=== PROBLEM TO SOLVE ===
Nothing but the lines from the one containing "This screenshot has height=408, width=604." through the end of the entries should be set down, each exactly as written.

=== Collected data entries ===
::::::

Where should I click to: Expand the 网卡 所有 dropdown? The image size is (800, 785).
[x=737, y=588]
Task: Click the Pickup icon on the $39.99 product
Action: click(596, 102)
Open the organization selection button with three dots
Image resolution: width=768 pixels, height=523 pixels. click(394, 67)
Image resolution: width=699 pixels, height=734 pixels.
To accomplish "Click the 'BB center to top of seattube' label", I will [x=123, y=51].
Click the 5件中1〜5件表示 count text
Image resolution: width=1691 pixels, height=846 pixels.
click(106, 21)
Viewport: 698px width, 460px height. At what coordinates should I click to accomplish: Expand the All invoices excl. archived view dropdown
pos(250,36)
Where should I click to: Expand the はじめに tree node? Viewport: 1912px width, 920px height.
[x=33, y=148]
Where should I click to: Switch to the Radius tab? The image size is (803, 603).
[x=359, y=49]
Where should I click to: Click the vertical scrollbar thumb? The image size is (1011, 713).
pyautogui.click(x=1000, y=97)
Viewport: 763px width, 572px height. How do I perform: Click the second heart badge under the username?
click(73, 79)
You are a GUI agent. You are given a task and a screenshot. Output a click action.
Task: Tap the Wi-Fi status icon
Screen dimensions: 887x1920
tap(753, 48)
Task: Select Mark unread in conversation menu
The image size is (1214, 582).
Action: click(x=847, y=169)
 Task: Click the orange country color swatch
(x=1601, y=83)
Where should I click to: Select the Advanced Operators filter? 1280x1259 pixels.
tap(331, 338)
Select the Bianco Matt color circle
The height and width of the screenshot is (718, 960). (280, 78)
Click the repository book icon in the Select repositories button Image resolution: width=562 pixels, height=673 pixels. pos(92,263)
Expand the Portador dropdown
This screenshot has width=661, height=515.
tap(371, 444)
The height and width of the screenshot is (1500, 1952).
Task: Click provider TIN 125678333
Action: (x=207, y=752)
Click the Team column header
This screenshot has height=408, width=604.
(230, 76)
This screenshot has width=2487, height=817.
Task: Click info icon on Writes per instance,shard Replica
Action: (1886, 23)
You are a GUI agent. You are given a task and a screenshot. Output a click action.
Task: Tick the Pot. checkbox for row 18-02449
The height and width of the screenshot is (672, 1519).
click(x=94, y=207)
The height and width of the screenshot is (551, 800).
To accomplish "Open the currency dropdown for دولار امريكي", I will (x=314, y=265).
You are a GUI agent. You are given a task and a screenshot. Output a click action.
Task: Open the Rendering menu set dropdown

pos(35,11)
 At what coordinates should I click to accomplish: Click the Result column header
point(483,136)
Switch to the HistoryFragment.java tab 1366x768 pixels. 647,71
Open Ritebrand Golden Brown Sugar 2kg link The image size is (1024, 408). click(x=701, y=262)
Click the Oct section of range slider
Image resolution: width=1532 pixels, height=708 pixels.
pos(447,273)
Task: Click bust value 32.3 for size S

::::::

=== EXERCISE OUTPUT ===
This screenshot has height=408, width=604.
(230, 76)
This screenshot has width=2487, height=817.
Task: Click info icon on Writes per instance,shard Replica
Action: (1886, 23)
You are a GUI agent. You are given a task and a screenshot. Output a click action.
Task: Tick the Pot. checkbox for row 18-02449
The height and width of the screenshot is (672, 1519).
click(x=94, y=207)
The height and width of the screenshot is (551, 800).
To accomplish "Open the currency dropdown for دولار امريكي", I will (x=314, y=265).
You are a GUI agent. You are given a task and a screenshot. Output a click action.
Task: Open the Rendering menu set dropdown

pos(35,11)
 At what coordinates should I click to accomplish: Click the Result column header
point(483,136)
Switch to the HistoryFragment.java tab 1366x768 pixels. 647,71
Open Ritebrand Golden Brown Sugar 2kg link The image size is (1024, 408). click(x=701, y=262)
Click the Oct section of range slider
Image resolution: width=1532 pixels, height=708 pixels.
pos(447,273)
Task: Click bust value 32.3 for size S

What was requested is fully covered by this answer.